EPS is a much more useful figure than EBITDA, so I’ll focus on that, as usual.
For FY 3/2022, Singers is now forecasting 15.5p, down from previous expectations of around 20p. This gives a PER of 23 times, which looks too high now, so I imagine the share price is likely to take a dive today.
Probably sensibly, Singers is not expecting any earnings growth in FY 3/2023, with a drop to 14.9p EPS forecast (roughly halving from previous expectations for c.30p), then a recovery in FY 3/2024 to 18.8p - although I don’t think anyone can forecast accurately that far out, given all the uncertainties.
My opinion - I’m sitting on the sidelines at the moment with G4M. As mentioned previously, I was effectively forced to clear out or reduce a lot of positions held in a leveraged account earlier this year, and G4M had to go. There had been one too many large Director sales also, which tilted risk:reward downwards for me.
Would I be buying back in now?
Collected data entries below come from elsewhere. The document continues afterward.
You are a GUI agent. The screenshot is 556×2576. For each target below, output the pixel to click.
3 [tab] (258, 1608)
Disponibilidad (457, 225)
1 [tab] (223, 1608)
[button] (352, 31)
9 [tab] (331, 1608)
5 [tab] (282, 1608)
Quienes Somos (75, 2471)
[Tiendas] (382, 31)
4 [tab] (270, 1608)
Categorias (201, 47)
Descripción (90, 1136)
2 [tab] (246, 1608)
Not yet, because I think the valuation could reset further down, given today’s reduced expectations.
The other issue is whether it should still be valued as a growth business at all? The same quandary we have with lots of online companies, that did well in the pandemic, but are now struggling to deliver growth, and experiencing increased costs, squeezing profits. Can they re-establish a decent growth trend? We don’t know at this stage, although it seems to me the shift online for many sectors look permanent, not a flash in the pan.
On the upside, I think G4M is a fundamentally good business, is still profitable, and has an OK balance sheet. There have been acquisitions too, which should boost future profits.
As with everything consumer-related, it depends what your investing timescale is. We all know that short-term company profits are under a lot of pressure, so it’s perplexing why the market reacts so negatively when companies confirm the obvious fact that trading is more difficult at the moment. Hence share prices seem to be punished twice - once in anticipation of bad news, and again on release of bad news. At some stage, that’s going to mean some seriously good bargains, for the longer-term, but it’s a brave person who tries to predict the turning point.
I see G4M has just opened down 27% at 262p (market cap of £55m). It’s getting tempting at that level. It’s a fundamentally sound business, so why sell now, that it’s lost ¾ of its value due to a soft period of trading that should pass once the world has digested higher inflation? If the fall continues, then I’ll be looking to rebuild my position here, let’s see where the dust settles.
There’s nothing in today’s update that is a serious concern to me, it’s just going through a soft patch, as you would expect given the macro picture.